---- TEXTO PROPORCIONADO

No es que todos estos modelos estén mal. Lo que está mal es olvidarse de que son sólo eso: modelos.

Cualquier herramienta, por útil que sea, puede volverse una jaula si se aplica sin conciencia. Cuando esa jaula se habita durante suficiente tiempo, empezamos a confundirla con nuestra casa. Asumimos como propias las etiquetas que nos pusieron otros, y hasta les cogemos cariño. Nos convertimos en lo que se esperaba de nosotros.

La identidad también se ensaya

En línea con el filósofo Zygmunt Bauman, podríamos decir que la identidad es como un ensayo con público: cambia según el contexto, el momento y la mirada de los demás. En un entorno social como puede ser el trabajo, muchas identidades se construyen por repetición: me ven de una forma, empiezo a actuar así, y el entorno refuerza esa versión de mí, hasta que cuesta imaginar otra. Lo que en un principio fue una adaptación, ahora se convierte en rutina, y la rutina, con el tiempo, acaba definiéndote. “Tú eres así”, dicen. Y terminas creyéndolo.

Aunque no siempre es una cuestión de comodidad o conformismo; muchas veces es una forma de supervivencia. Si cada intento de actuar diferente es ignorado o penalizado, aprendemos que lo mejor es no intentarlo más. Esa renuncia, casi imperceptible, se instala y se normaliza. Es una forma de indefensión aprendida, no ante la vida, sino ante uno mismo.

--------

CONSIGNAS DEL EJERCICIO:
**a.** Indica si cada afirmación concuerda con el texto sobre la identidad: (i) todos los modelos están mal; (ii) la identidad cambia según el contexto, el momento y la mirada de los demás; (iii) renunciar a actuar diferente es siempre una cuestión de comodidad. Responde sí o no y cita las palabras exactas del texto que lo deciden.
**b.** Reproduce literalmente el pasaje del texto sobre la identidad que va desde "En línea con" hasta "Y terminas creyéndolo.".
No hace falta consultar los datos para resolver este ejercicio.

---- DATOS SUMINISTRADOS

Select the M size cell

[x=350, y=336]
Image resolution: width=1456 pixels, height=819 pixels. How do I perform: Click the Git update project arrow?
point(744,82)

--------
---- DATOS SUMINISTRADOS

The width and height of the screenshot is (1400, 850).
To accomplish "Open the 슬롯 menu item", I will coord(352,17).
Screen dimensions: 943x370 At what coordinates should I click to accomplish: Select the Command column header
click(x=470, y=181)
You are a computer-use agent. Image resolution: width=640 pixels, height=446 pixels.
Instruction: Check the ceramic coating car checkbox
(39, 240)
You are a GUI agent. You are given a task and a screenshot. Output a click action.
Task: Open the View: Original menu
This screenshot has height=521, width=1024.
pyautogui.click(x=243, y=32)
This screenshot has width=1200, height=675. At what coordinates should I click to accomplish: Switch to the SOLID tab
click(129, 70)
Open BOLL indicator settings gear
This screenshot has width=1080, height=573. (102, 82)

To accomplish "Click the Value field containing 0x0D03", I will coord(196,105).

--------
---- DATOS SUMINISTRADOS

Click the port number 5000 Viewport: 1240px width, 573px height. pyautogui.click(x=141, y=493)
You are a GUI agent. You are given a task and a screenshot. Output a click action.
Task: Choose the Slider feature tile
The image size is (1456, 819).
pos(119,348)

--------

SOLUCIONES RESUELTAS:
**a.**
(i) No: «No es que todos estos modelos estén mal.»
(ii) Sí: «cambia según el contexto, el momento y la mirada de los demás»
(iii) No: «no siempre es una cuestión de comodidad o conformismo; muchas veces es una forma de supervivencia»

**b.**
En línea con el filósofo Zygmunt Bauman, podríamos decir que la identidad es como un ensayo con público: cambia según el contexto, el momento y la mirada de los demás. En un entorno social como puede ser el trabajo, muchas identidades se construyen por repetición: me ven de una forma, empiezo a actuar así, y el entorno refuerza esa versión de mí, hasta que cuesta imaginar otra. Lo que en un principio fue una adaptación, ahora se convierte en rutina, y la rutina, con el tiempo, acaba definiéndote. “Tú eres así”, dicen. Y terminas creyéndolo.